Naturally, we wanted to be intimate with each other or at least naked together. That opportunity came when Amy’s parents and her siblings went on a trip to Europe. Amy decided to stay home, allowing us to spend the night together.
The Age Of Consent
In the Philippines, The age of consent is 12 years old, but here in the United States, while each state has its particular consent laws, in the state we lived in, the age of consent was 18 years old.
Naturally, this lie in the back of my mind and came to the forefront the first weekend Amy and I spent together. I drove to her house late Friday afternoon and found her waiting for me wearing the sweetest smile.
Quickly we removed our clothes and moved to her bed naked, hungry to feel each other’s bodies. E embraced passionately, my cock hard against her belly. I stroked it up and down against her, imagining penetrating her, breaking her hymen, and thrusting deep into her.
I exercised admirable self-control because Amy told me in advance we could do everything except sexual intercourse, and because of the age of consent laws.

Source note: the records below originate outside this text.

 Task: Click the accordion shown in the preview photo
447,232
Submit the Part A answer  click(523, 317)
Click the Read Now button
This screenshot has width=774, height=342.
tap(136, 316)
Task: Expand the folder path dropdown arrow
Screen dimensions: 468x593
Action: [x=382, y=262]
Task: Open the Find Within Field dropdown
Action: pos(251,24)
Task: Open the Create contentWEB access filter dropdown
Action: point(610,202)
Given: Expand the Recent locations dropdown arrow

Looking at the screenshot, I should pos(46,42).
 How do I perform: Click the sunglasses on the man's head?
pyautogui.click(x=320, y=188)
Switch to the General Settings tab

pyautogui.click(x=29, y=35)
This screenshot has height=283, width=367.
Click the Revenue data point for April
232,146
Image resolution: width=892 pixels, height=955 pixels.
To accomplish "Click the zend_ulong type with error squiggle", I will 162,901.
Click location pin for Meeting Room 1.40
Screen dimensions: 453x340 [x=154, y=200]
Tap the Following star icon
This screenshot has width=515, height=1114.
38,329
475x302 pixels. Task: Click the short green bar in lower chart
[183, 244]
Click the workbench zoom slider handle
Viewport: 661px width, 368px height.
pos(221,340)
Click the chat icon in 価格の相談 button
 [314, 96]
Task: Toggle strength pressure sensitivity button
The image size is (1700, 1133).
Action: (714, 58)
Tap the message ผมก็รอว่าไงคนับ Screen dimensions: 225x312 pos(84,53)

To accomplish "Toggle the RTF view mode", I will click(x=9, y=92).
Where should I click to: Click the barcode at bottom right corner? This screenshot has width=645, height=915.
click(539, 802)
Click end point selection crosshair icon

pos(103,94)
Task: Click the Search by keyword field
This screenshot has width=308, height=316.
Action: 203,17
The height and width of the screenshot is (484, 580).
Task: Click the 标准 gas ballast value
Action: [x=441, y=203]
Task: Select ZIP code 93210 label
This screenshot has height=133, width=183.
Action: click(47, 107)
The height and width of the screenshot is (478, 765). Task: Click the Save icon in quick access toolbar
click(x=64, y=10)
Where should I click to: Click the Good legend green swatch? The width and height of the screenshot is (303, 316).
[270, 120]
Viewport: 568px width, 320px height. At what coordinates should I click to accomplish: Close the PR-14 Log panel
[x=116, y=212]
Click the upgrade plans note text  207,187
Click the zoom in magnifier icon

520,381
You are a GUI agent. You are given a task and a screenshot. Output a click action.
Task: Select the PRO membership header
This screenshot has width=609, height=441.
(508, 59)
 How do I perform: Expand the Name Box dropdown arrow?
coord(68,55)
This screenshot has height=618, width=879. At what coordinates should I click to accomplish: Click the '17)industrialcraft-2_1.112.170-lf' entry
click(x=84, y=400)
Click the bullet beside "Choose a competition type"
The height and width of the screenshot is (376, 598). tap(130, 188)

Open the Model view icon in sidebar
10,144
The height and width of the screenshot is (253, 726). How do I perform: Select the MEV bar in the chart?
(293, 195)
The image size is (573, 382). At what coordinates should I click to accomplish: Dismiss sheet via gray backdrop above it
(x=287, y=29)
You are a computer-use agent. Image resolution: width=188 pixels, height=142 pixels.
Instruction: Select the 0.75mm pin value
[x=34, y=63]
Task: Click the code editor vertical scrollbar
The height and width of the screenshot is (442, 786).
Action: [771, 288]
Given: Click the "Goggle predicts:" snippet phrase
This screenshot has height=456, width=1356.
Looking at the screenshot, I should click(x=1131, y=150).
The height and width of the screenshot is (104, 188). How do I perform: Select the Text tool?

Though her father liked and respected me, I didn’t know what he would do had he found out I had fucked his daughter. A pregnant 16-year-old with a bright future was something I didn’t want to be a part of, and I didn’t want Amy to lose out on college.
But she surprised me with her skills. It was heaven when she took my throbbing cock in her hand and stroked it, then sucked it with her lips tightly around it, moving it down her throat. By the next morning (we spent the night pleasuring each other), her oral skills were so good that I ejaculated as she pulled out my cock and spread my come on her tits and cheeks.
Soon after, everything we did together, physically, was so pleasurable that I forgot about fucking her, enjoying all the things we did together, licking her sweet-smelling pussy, making her come over and over, while she only got better at sucking me and knowing how to please me.
Respecting Her Wishes Brought The Idea Of Deeper Intimacy
Amy’s love was pure, sincere, and at the forefront of my thoughts. But a weekend came when we were alone in her college dorm room. I was now 19 and she was 17. I once was dating a deaf girl and we were both older, so having sex in her dorm room was expected of her dorm mates. Amy’s dorm friends always smiled when they saw us together, and they too assumed we were having sex.
Time went on, as Amy turned 18, while I was now 21. Something in me had changed. I was out of college and in the real world, meeting and making lots of friends, and seeing professional, attractive women at work and in the clubs, I went to on the weekend with friends.
Amy wanted to wait until marriage to have intercourse, but on that last weekend, an opportunity presented itself. We were thrashing about the bed as usual in her dorm room, and without thinking I saw her spread legs and pushed the tip of my cock gently on the slit of her pussy. This time, she didn’t say or do anything. She just lie there and waited, breathing heavily. A moment later, she said, “go ahead.” With all the resolve I could muster, I didn’t, because I knew that if I did, I’d have to marry her.
Looking back on my time when I dated a freshman girl when I was a senior, from hindsight now I had in my hands the perfect woman for me, someone now lost forever. I had done right by waiting and respecting her wishes, and when I had the chance, I didn’t. I was not done exploring, I needed more life experience, but looking back I would have traded all that in just to have been with Amy.